■ What to work on
Rewrite everything from the start of the items down through the line containing "click(40, 702)", swapping "lightbulb icon" for "bulb icon" and keeping all else the same.

■ Records shown

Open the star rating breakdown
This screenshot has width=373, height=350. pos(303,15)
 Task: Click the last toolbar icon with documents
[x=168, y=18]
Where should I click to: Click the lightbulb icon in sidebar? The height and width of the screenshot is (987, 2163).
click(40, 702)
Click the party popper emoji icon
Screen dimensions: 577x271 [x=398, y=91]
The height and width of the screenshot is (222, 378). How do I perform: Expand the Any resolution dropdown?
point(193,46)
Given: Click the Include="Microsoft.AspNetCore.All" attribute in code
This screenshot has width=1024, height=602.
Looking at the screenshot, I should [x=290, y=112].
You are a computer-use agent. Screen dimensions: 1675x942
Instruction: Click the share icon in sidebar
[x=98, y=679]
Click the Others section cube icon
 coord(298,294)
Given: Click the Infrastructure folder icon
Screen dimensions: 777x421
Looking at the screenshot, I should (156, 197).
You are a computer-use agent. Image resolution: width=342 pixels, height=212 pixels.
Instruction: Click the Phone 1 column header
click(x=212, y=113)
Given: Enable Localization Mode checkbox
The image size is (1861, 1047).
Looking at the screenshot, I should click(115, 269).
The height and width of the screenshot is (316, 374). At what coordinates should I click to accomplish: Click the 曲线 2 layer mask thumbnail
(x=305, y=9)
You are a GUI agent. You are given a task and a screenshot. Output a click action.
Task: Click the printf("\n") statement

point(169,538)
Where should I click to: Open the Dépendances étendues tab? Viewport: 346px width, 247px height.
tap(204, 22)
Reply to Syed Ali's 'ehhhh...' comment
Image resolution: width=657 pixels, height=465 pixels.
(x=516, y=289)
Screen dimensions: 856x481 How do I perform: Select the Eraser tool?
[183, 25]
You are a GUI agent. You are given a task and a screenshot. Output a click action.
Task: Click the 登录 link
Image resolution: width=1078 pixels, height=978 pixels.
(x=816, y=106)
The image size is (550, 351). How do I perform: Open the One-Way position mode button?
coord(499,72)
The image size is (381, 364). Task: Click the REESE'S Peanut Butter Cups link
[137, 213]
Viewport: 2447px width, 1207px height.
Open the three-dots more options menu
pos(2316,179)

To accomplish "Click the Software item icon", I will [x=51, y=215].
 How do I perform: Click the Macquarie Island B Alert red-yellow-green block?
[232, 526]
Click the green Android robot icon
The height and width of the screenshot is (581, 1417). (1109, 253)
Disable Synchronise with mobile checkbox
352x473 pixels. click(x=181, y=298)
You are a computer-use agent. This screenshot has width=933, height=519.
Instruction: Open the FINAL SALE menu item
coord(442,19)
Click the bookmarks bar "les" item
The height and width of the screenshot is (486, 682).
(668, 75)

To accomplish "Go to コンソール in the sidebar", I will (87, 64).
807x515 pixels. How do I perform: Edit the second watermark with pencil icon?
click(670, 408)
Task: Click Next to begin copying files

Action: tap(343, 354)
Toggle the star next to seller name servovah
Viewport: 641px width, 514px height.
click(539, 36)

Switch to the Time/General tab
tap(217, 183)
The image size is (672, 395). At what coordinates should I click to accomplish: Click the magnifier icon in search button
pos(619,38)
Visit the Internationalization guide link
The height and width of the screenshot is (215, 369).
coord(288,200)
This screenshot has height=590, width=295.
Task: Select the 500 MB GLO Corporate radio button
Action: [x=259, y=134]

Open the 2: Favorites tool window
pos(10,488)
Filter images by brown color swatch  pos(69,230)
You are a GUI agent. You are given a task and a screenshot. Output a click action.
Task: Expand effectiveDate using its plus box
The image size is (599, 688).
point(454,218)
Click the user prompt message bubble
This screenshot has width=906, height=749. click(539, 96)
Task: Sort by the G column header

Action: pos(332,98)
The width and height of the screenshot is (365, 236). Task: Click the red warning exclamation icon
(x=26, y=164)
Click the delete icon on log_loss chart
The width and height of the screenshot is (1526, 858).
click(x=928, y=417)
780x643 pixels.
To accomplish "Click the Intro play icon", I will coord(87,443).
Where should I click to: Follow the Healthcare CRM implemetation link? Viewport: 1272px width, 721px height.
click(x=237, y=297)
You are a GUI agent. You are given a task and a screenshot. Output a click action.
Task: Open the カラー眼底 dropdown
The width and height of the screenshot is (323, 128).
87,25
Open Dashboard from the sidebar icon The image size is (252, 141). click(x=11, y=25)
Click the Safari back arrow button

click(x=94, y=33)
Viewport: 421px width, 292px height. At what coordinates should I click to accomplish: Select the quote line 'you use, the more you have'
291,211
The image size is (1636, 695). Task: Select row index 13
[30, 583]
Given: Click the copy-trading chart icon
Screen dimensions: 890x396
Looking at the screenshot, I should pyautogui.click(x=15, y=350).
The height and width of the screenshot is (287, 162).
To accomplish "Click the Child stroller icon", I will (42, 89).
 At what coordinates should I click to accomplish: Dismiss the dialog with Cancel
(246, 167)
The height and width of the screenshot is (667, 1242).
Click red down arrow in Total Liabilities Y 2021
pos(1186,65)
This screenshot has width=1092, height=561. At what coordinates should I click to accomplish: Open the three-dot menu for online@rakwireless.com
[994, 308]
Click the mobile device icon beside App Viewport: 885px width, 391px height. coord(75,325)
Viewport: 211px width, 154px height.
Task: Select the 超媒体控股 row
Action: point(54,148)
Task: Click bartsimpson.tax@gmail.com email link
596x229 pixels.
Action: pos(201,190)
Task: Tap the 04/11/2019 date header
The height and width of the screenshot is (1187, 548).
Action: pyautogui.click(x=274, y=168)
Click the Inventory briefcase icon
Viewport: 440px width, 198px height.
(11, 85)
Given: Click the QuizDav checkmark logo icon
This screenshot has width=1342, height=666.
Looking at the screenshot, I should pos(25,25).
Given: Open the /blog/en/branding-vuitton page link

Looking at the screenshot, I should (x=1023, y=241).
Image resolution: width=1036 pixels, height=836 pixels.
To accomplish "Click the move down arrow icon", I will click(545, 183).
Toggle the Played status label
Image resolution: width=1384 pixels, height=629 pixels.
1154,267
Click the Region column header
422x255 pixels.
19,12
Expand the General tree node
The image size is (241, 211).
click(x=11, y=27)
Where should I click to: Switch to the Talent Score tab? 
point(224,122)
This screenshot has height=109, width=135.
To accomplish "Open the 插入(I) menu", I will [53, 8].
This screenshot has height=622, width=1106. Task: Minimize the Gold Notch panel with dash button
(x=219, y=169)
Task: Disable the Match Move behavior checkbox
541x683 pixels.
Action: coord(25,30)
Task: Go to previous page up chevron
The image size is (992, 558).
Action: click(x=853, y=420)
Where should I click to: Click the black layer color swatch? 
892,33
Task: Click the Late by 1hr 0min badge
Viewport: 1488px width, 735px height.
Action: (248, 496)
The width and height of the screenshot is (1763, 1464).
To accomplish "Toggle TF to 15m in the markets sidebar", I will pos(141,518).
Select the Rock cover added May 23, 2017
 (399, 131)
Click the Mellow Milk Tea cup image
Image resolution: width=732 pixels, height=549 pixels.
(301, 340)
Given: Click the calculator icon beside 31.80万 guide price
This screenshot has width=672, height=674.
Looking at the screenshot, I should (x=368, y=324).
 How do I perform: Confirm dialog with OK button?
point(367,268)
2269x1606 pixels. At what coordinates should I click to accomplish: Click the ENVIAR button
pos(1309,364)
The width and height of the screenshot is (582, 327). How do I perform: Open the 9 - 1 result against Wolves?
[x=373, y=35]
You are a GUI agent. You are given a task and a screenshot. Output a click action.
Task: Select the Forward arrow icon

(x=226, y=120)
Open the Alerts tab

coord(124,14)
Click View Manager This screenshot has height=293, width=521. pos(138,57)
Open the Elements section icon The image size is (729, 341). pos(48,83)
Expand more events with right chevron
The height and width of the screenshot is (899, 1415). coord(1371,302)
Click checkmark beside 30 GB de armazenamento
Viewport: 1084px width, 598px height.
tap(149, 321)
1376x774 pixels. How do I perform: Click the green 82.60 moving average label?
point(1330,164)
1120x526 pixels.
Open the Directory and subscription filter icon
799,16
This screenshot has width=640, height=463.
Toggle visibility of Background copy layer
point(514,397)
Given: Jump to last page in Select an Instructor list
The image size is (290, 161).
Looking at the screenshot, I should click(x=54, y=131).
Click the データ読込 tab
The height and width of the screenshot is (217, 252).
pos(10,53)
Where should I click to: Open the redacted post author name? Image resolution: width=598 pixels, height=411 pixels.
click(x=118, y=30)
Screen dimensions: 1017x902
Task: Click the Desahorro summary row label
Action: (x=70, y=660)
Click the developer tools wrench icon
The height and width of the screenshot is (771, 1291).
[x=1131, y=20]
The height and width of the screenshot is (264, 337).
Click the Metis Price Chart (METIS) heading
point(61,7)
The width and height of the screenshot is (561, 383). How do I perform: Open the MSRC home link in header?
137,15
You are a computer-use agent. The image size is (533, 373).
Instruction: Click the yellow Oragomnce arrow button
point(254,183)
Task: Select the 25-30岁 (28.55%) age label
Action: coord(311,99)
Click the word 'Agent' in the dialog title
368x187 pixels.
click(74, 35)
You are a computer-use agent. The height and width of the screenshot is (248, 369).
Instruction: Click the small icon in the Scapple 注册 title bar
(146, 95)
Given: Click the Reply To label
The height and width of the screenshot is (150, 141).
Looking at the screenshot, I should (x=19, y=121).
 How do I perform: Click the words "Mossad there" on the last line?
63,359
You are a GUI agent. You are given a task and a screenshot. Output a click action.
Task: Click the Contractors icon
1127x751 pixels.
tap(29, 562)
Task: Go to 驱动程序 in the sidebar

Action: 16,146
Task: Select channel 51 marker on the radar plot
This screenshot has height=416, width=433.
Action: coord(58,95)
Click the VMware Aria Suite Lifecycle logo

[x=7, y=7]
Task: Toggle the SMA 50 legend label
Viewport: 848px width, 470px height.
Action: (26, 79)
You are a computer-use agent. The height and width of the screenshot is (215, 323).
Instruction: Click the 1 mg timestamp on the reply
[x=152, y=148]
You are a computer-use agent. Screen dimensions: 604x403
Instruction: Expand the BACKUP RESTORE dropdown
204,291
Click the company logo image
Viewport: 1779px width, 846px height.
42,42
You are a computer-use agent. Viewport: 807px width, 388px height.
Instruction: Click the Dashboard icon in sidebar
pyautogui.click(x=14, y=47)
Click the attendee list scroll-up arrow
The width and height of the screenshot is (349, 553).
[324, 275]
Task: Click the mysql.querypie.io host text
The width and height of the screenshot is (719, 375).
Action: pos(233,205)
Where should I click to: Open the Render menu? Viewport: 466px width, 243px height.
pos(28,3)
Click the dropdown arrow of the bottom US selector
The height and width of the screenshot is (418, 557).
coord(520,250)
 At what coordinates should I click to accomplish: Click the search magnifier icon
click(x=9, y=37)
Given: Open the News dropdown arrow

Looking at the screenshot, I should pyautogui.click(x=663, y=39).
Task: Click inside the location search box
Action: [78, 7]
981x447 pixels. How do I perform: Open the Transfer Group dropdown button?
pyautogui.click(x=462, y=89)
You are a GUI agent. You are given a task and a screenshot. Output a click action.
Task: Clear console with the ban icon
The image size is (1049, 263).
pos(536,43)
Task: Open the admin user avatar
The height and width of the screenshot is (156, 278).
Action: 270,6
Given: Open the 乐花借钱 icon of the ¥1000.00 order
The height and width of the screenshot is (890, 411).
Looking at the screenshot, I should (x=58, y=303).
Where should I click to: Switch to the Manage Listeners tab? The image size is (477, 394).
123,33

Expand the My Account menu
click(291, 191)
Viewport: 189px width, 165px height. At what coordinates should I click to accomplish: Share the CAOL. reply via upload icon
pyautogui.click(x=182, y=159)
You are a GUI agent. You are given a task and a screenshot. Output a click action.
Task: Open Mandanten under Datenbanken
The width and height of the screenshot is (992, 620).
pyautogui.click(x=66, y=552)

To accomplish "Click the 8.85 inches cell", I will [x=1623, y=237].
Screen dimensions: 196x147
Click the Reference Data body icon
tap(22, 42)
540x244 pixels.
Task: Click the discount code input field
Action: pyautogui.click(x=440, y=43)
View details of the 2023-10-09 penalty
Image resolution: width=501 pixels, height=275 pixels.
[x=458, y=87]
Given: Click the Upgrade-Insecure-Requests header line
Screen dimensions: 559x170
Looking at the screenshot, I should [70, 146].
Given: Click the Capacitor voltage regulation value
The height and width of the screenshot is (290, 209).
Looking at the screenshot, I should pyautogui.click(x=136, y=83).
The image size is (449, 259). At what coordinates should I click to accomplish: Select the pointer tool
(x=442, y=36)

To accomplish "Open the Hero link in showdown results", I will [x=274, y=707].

■ Solution for this exercise
Open the star rating breakdown
This screenshot has width=373, height=350. pos(303,15)
 Task: Click the last toolbar icon with documents
[x=168, y=18]
Where should I click to: Click the bulb icon in sidebar? The height and width of the screenshot is (987, 2163).
click(40, 702)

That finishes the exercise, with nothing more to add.